Coronal sections encompassing the CA1 region of the hippocampus were prepared for EM as reported previously (9, 29, 33). Briefly, slices were cryoprotected in graded PBS/glycerol washes at 4°C, and manually microdissected to obtain blocks containing the CA1 region. The blocks were rapidly freeze-plunged into liquid propane cooled by liquid nitrogen (-190 °C) in a universal cryofixation system KF80 (Reichert-Jung, Depew, NY) and subsequently immersed in 1.5% uranyl acetate dissolved in anhydrous methanol at -90°C for 24 hours in a cryosubstitution unit (Leica). Block temperatures were raised from -90 to -45°C in steps of 4 °C/hour, washed with anhydrous methanol, and infiltrated with Lowicryl resin (Electron Microscopy Sciences, Hatfield, PA) at -45 °C. The resin was polymerized by exposure to ultraviolet light (360 nm) for 48 hours at -45 °C followed by 24 hours at 0 °C. Block faces were trimmed and ultrathin sections (90 nm) were cut with a diamond knife (Diatome, Hatfield, PA) on an ultramicrotome (Reichert-Jung) and serial sections were collected on formvar/carbon-coated nickel slot grids (Electron Microscopy Sciences).

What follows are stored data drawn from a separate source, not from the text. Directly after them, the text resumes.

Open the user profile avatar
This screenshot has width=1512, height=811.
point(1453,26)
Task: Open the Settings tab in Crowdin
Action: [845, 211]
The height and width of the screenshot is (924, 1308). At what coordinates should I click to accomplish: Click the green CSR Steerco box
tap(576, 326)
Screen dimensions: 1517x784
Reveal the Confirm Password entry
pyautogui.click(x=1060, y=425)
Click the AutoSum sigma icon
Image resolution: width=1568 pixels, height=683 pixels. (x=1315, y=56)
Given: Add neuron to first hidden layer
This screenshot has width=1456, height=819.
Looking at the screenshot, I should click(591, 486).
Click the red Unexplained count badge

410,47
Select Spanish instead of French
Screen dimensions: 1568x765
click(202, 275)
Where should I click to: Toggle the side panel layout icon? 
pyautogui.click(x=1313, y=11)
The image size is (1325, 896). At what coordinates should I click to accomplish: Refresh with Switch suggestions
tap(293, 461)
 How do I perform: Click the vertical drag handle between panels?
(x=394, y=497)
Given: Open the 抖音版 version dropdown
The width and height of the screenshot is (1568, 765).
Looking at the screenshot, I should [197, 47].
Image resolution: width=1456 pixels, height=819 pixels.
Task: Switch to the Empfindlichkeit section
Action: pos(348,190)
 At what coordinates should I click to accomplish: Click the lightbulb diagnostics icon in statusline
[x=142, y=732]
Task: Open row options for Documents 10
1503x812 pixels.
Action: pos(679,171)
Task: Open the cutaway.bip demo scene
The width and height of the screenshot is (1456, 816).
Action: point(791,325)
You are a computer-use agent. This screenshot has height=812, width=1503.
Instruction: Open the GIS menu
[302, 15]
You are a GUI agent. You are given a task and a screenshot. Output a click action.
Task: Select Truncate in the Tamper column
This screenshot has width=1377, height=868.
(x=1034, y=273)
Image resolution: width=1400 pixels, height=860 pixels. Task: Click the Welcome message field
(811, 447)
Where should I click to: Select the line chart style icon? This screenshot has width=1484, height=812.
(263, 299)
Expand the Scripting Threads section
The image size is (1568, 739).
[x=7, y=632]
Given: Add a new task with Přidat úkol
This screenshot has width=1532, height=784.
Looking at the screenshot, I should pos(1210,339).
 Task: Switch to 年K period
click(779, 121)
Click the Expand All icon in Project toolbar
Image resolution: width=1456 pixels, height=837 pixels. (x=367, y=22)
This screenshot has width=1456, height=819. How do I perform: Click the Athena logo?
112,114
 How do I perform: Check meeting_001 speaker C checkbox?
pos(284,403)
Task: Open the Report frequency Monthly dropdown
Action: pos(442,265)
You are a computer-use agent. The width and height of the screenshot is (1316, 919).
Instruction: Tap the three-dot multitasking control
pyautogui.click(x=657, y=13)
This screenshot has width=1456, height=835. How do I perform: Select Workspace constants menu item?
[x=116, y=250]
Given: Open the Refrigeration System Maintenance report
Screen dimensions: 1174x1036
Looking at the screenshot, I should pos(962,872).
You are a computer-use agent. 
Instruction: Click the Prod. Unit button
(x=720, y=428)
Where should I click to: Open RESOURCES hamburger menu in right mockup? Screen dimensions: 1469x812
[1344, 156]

Quantitative analyses of synapse density.
For synapse quantification, serial section micrographs were imaged at 15,000x on a Hitachi H-7000 transmission electron microscope using an AMT Advantage CCD camera (Advanced Microscopy Techniques, Danvers, MA). Nine sets of serial images across the same set of 5 consecutive ultrathin sections were taken from the stratum radiatum of the hippocampal CA1 field and imported into Adobe Photoshop (version CS5, Adobe Systems, San Jose, CA). To obtain a stereologically unbiased population of synapses for quantitative morphologic analysis, we used a disector approach on ultrathin sections as in previous reports (9, 29, 34). Briefly, all axospinous synapses were identified within the first and last 2 images of each 5-section serial set, and counted if they were contained in the reference image but not in the corresponding look-up image. To increase sampling efficiency, the reference image and look-up image were then reversed; thus each animal included in the current study contributed synapse density data from a total of 18 disector pairs. The total volume examined was 11.317 μm3, and the height of the disector was 180 nm. Axospinous synapse density (per μm3) was calculated as the total number of counted synapses from both images divided by the total volume of the disector. The criteria for inclusion as an axospinous synapse included the presence of synaptic vesicles in the presynaptic terminal and a distinct asymmetric PSD separated by a clear synaptic cleft. The synapse density was calculated as the total number of counted synapses divided by the total volume of the disectors used. For a synapse to be scored as perforated, it had to display two or more separate PSD plates. Other ultrastructural synaptic parameters including PSD length and maximum spine HD were determined using a method previously described (29, 34). Briefly, all axospinous synapses in the middle portion of three serial sections were identified. Then, for each synapse, the longest PSD length and spine HD in 3 serial sections was identified and measured. For perforated synapses, the lengths of all PSD segments were summed and the total length was used in the statistical analyses.
Statistical Analysis.
For all the morphology studies, mean values from single cells were obtained and then averaged for each animal and were used for comparison of means. Synapse densities, PSD length, and synapse head diameter were analyzed using a one-way ANOVA with Bonferroni’s post-hoc tests comparing each genotype to the other. All data were represented as mean ± SEM. All statistical analyses were carried out using Prism software (GraphPad).